Антон Чехов - страница 128
Тем не менее он заставлял себя работать и в конце концов, со злобой и через силу, написал один за другим три рассказа: «Печенег», «В родном углу» и «На подводе». Но усилия, которых потребовали эти рассказы, Чехова истощили, результат показался ему жалким, и он с большой неохотой отправил рукописи в «Русские ведомости».
После короткого улучшения снова начались кровохарканья. Он притворялся, будто относится к ним легкомысленно. Иногда у меня кровь появляется, пишет он Елене Михайловне Шавровой, но это не имеет никакого отношения к моему самочувствию, и я резвлюсь, как молодой бычок, которого еще не женили. Какое счастье, что я не женат! Какое удобство! Однако врачи – иного мнения. Они рекомендуют Чехову переехать на первый этаж, чтобы не утомляться, поднимаясь по лестнице, а кроме того, просили возвращаться в пансион до заката солнца. Но, несмотря на все предосторожности, кровохарканья продолжались, пусть и менее тяжелые, чем были в Москве. Из-за крови, жалуется Антон Павлович Суворину, сижу дома, как арестованный. До чего же скучно и грустно мне тут жить совсем одному…
Чтобы не чувствовать себя таким одиноким в своем добровольном заточении, Чехов ведет колоссальную переписку с друзьями и близкими, оставшимися в России. Сбежав от них, теперь он страдает от их отсутствия. Как они там без него – в Мелихове? Мария Павловна, которой он доверил бразды правления, получала от него точные указания: если понадобятся деньги – возьмешь аванс в «Русской мысли»; не забудь дать к Рождеству рубль пастуху и три рубля деревенскому попу; не забудь поблагодарить соседа, который дал кирпичей для новоселковской школы; не забудь сказать отцу, как я был счастлив получить от него копию его мелиховского дневника…

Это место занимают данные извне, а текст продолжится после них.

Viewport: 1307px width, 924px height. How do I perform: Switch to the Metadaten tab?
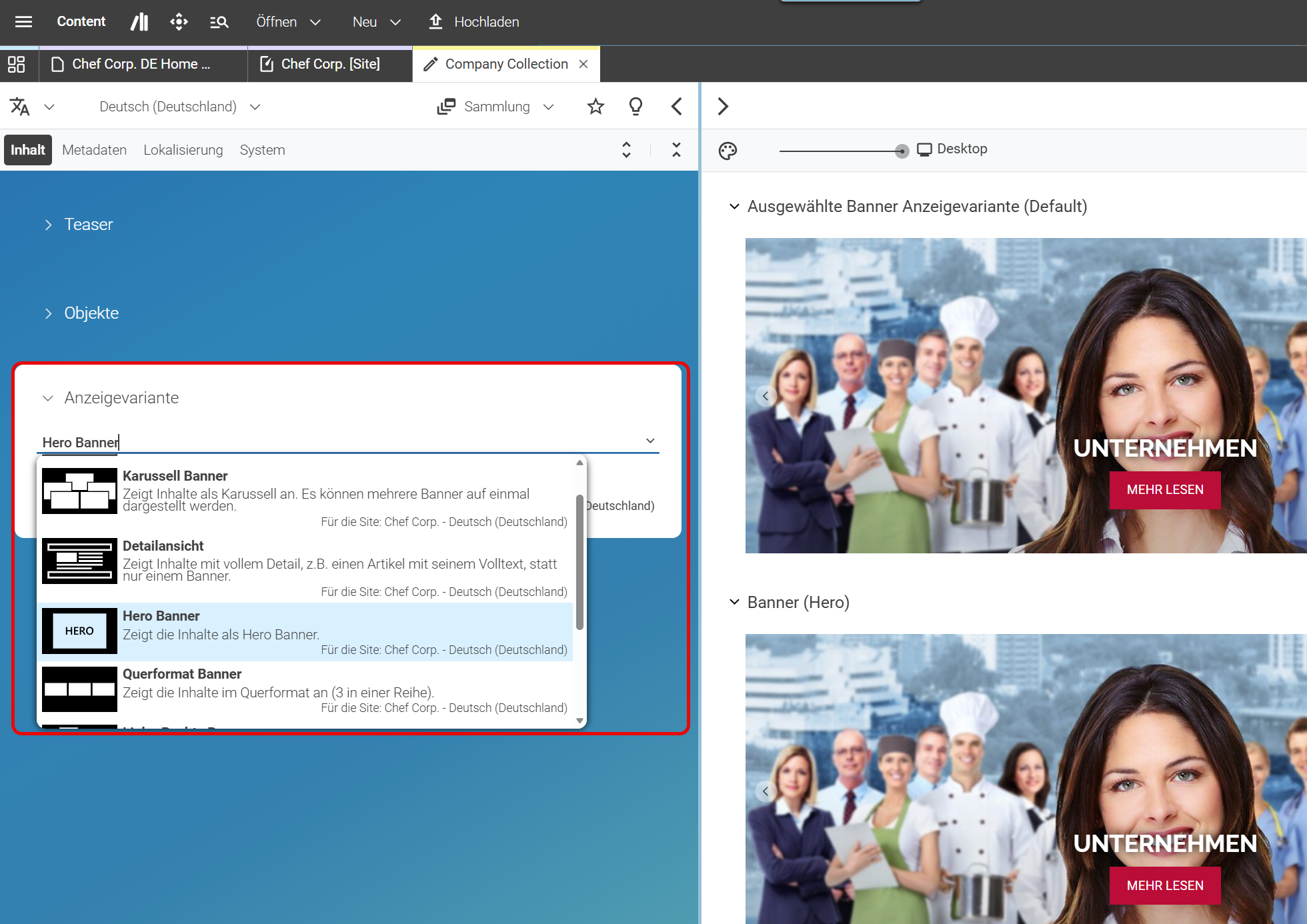[x=94, y=150]
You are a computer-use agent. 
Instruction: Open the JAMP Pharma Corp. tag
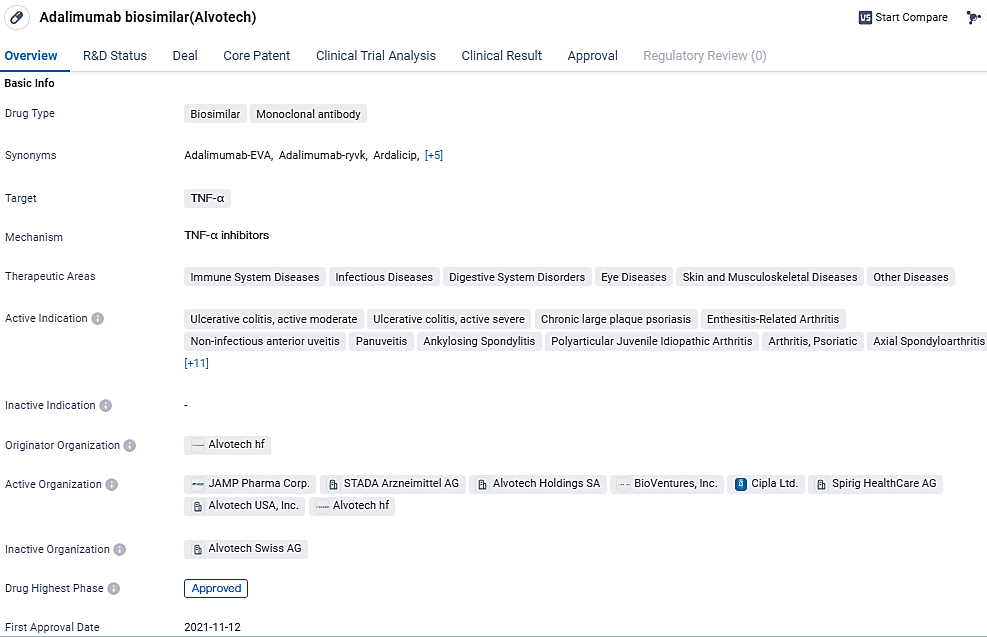250,484

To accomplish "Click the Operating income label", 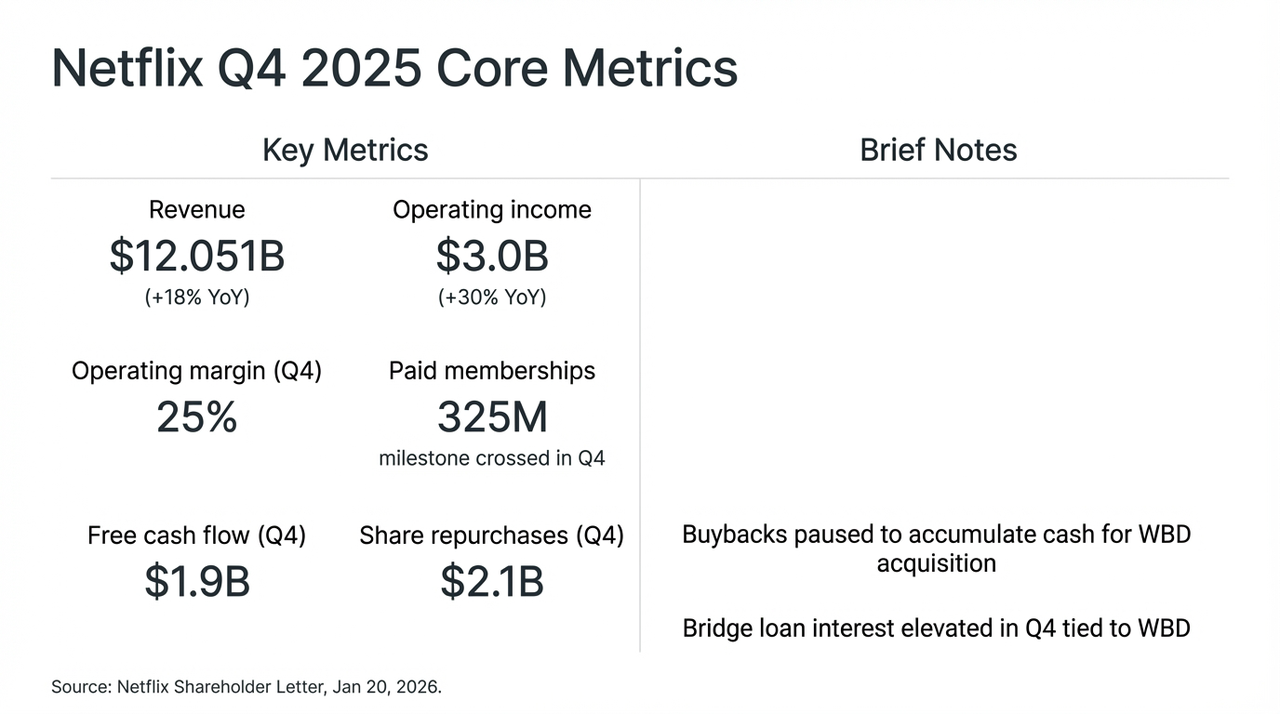I will coord(492,209).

Он писал Лике, и в письмах этих серьезное чередовалось со смешным. Именно с ней он поделился возмущением по поводу медвежьей услуги Левитана: «У меня… может развиться мания преследования. Не успел очнуться от письма Барскова,[423] как получил две тысячи рублей от левитановского Морозова. Я не просил этих денег, не хочу их и прошу у Левитана позволения возвратить их в такой, конечно, форме, чтобы никого не обидеть. Левитан не хочет этого. Но я все же отошлю их назад. Погожу еще… – 1 месяц и возвращу при благодарственном письме. Деньги у меня есть. Все это, повторяю, пусть останется между нами».[424] Чуть раньше, в письме из Биаррица, он шутит с ней, совсем как прежде: «Вы спрашиваете, тепло ли мне здесь, весело ли. Пока мне хорошо. По целым дням я сижу на солнышке, думаю о Вас и о том, почему Вы так любите говорить и писать о кривобоких; и подумавши, я решаю, что это Вы оттого, по всей вероятности, что у Вас самой бока не в порядке. Вы хотите дать понять это и понравиться».[425] А чуть позже, перед Новым годом, так рассуждает в ответ на ее сообщение о намерении открыть швейную мастерскую: «Милая Лика, Вашу идею – открыть мастерскую – я могу только приветствовать, и не потому только, что, приходя к Вам обедать и не заставая Вас по обыкновению, я буду ухаживать за хорошенькими модисточками, но потому главным образом, что эта идея вообще хороша. Я не стану читать Вам морали, скажу только, что труд, каким бы скромным он ни казался со стороны – будь то мастерская или лавочка, даст Вам независимое положение, успокоение и уверенность в завтрашнем дне. Я бы сам с удовольствием открыл что-нибудь, чтобы бороться за существование изо дня в день, как все. Привилегированное положение праздного человека в конце концов утомляет и наскучает адски. <…> Теперь в Москве Новый год, новое счастье. Поздравляю Вас, желаю всего самого лучшего, здоровья, денег, жениха с усами и отличного настроения. При Вашем дурном характере последнее необходимо, как воздух, иначе от Вашей мастерской полетят только перья».